[Stored items]
################

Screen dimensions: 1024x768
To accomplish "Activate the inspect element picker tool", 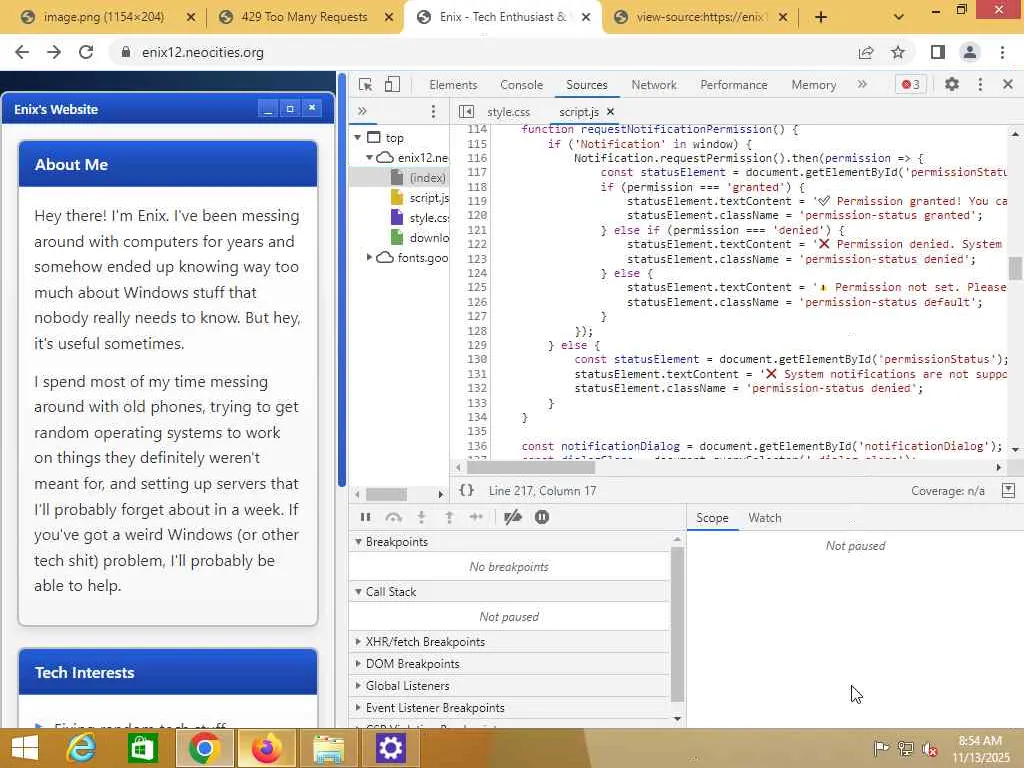I will click(366, 85).
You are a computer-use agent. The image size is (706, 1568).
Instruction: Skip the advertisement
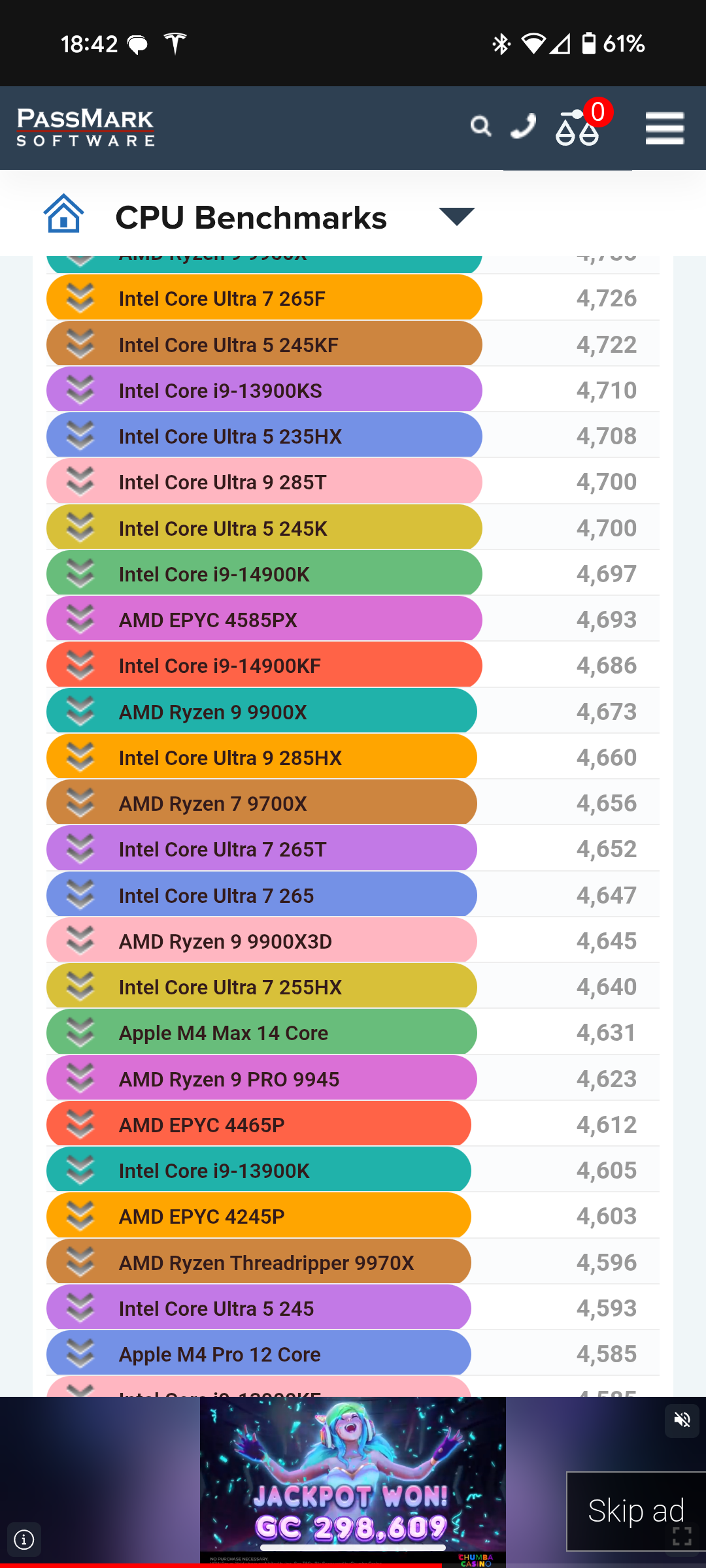[635, 1511]
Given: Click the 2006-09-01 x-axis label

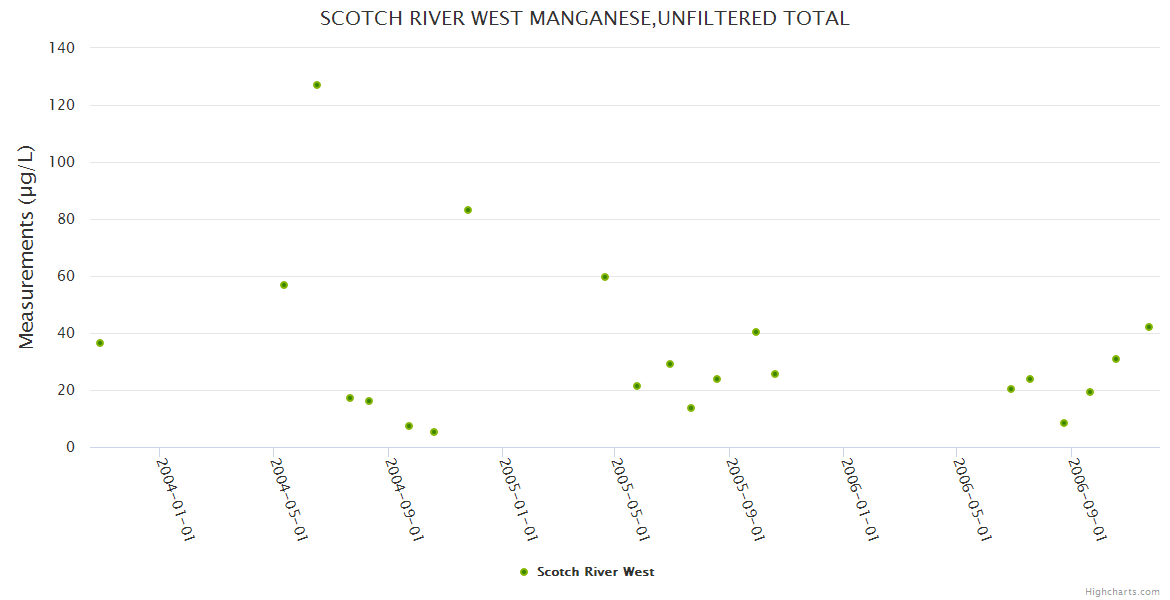Looking at the screenshot, I should [1086, 499].
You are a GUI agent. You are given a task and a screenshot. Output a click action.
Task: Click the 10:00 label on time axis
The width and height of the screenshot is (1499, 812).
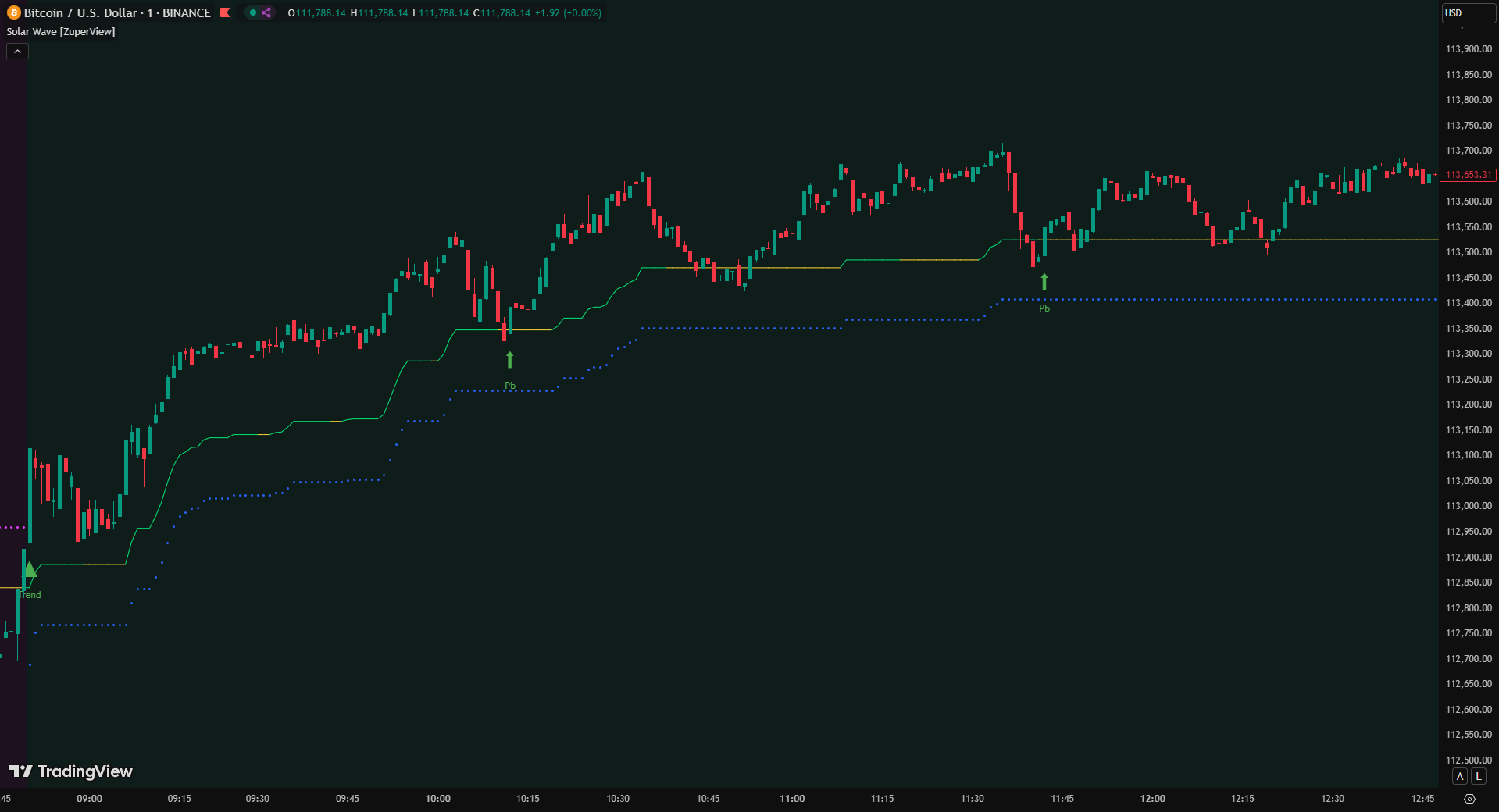[437, 798]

################

WHAT IS REQUIRED: Give the number of lines in the entries above that contain the string "agent", and nothing more.

SOLUTION: 2